:: EXCERPTED TEXT ::
════════════════════

On his return to Gairloch, at the age of 24, Ross was appointed schoolmaster of the parish school, and he was soon found to be as good a teacher as he was a student. According to Mackenzie (p. viii), Ross was an extremely personable young man, and that he was well liked, not only for his songs, but for his ‘general intelligence and happy turn of humour’. He had a good voice, and was fond of other poets’ songs, and he was also skilled on a number of different instruments, including the violin and the flute. While schoolmaster, he was also the precentor in the parish church. Mackenzie further claims that ‘in the course of his travels, and while schoolmaster of Gairloch, he contracted an intimacy with several respectable families, many of whom afforded him testimonies of friendship and esteem’ (ibid.). According to George Calder (1937, p. xxvi), there was a tradition that while in Gairloch, Ross often visited Loch Broom, and ‘celebrated in song some fair one of his acquaintance there’. In regard to his personal appearance, ‘Ross was tall and handsome, being nearly six feet high. His hair was of a dark brown colour, and his face had the peculiarly open and regular features which mark the sons of the mountains; and, unlike the general tribe of poets, he was exceedingly finical and particular in his dress’ (Mackenzie, p. ix).

════════════════════

:: TASKS TO PERFORM ::
(1) In the passage on Ross the Gairloch schoolmaster, what position did Ross hold in the parish church while he was schoolmaster?
(2) Name every reason the passage on Ross the Gairloch schoolmaster gives for his being well liked.
(3) Continue the passage on Ross the Gairloch schoolmaster from its last sentence.

════════════════════

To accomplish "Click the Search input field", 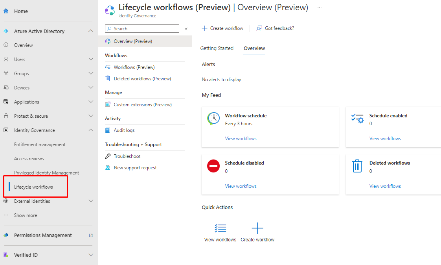I will pyautogui.click(x=144, y=29).
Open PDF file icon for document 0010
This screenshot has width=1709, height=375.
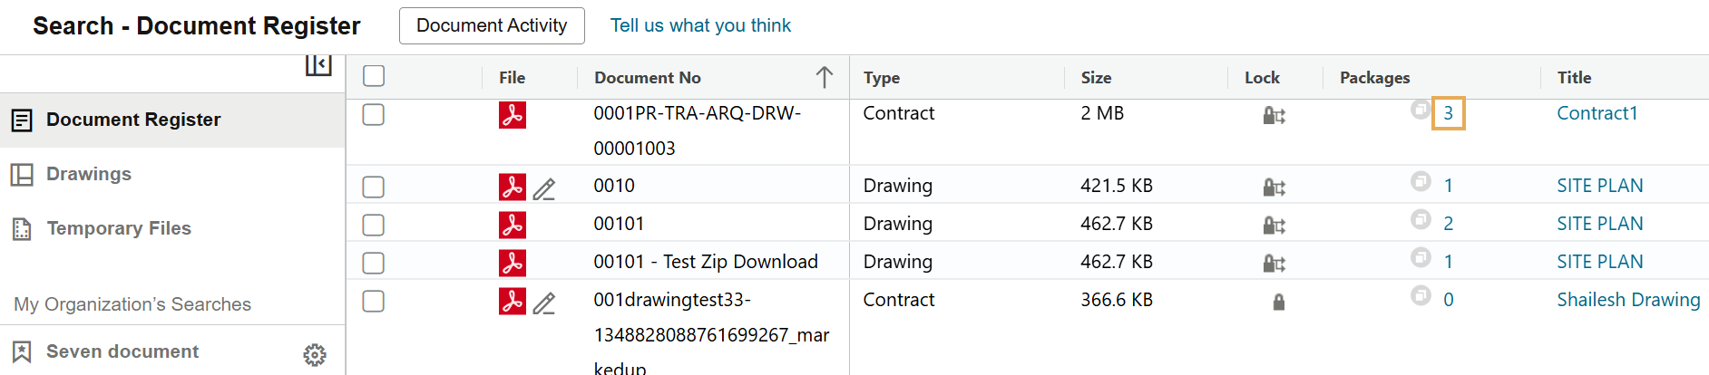(513, 187)
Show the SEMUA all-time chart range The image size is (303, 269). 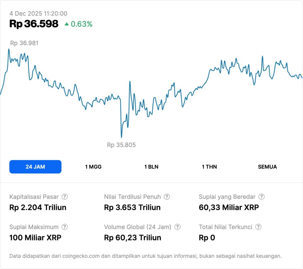click(267, 167)
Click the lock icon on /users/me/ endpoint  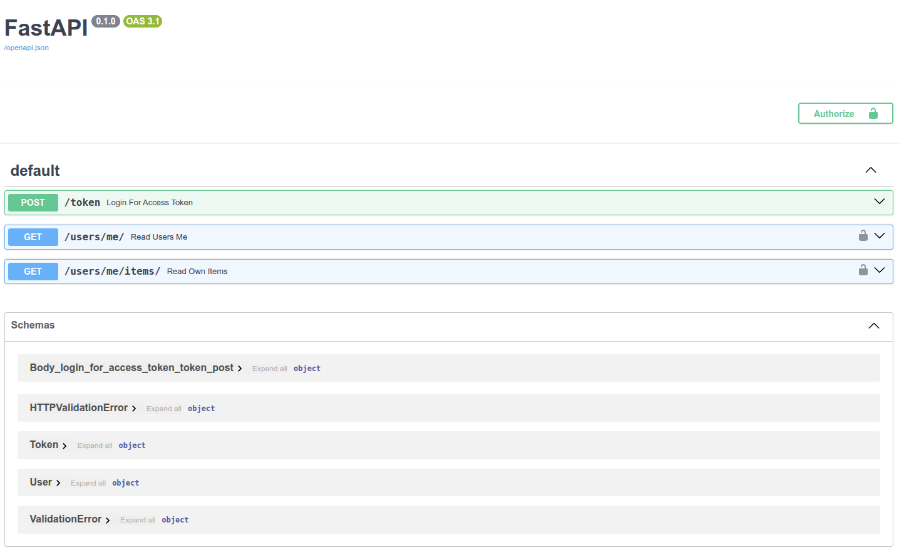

════════════════════

:: ANSWER LIST ::
(1) He was the precentor.

(2) His songs, his general intelligence, and his happy turn of humour.

(3)
On a visit to Stornoway, Ross made the acquaintance of Miss Marion Ross, and fell in love. She rejected his advances however, and ‘the disappointment consequent on this unfortunate love affair, was thought to have preyed so much on his mind, as to have impaired his health and constitution during the subsequent period of his life’ (Mackenzie, p. x). Marion Ross later married a ship’s captain named Samuel Clough, and eventually moved with him to Liverpool. In Calder’s romanticised account of their relationship, it is suggested that Marion did love Ross, but that, in the end, she chose life in a city over the rural life. Calder adds: ‘It is generally believed that when her husband was away on a long voyage she wrote to Gairloch suggesting that Ross should meet her; and, preposterous as the suggestion was, he fell in with it, and undertook the long and toilsome journey, till he reached Stirling’. At this point, Ross came to his senses and returned home, broken-hearted once more. Calder further claims that Ross destroyed some of his poetry at this time, and that this resulted in the loss of some of his greatest works (Calder 1937, pp. xxvi-xxvii).
Ross did not enjoy the best of health during his lifetime, and his health declined while he was schoolmaster in Gairloch. He died in 1790, at the age of only 28, having reputedly suffered from asthma and consumption. His funeral was extremely well attended and he was buried in Gairloch. A memorial was later erected in the churchyard in Gairloch, with English and Gaelic inscriptions.
The editor of this volume John Mackenzie, was the editor of Sar-Obair nam Bard Gaelach (1841, Text 125) and the author of Eachdraidh a’ Phrionnsa (Text 121).
|Contents||This volume opens with the editor’s Preface (pp. iii-iv), in which it is claimed that before the first edition, Ross’s songs survived only in the oral tradition. His intention when publishing the first edition (in 1830) had been to preserve these songs and save them from oblivion. Since the first edition had sold out within a year, he had been encouraged to bring out a second edition. To this he had added two additional poems by Ross, and three songs by Ross’s maternal grandfather, John Mackay. In fact, despite Mackenzie’s claims, a number of Ross’s songs had appeared in print in A. and D. Stewart’s Comhchruinneacha Taoghta (1804), as had two of John Mackay’s songs (see Edition below).
There follows A Short Memoir of the Life of William Ross also by John Mackenzie (pp. v-x). Much the same material re-appears as the introduction to William Ross’s poems in Sar-Obair (pp. 276-79). The introductory section of this volume is concluded by An Clar-Innseadh (pp. xi-xii).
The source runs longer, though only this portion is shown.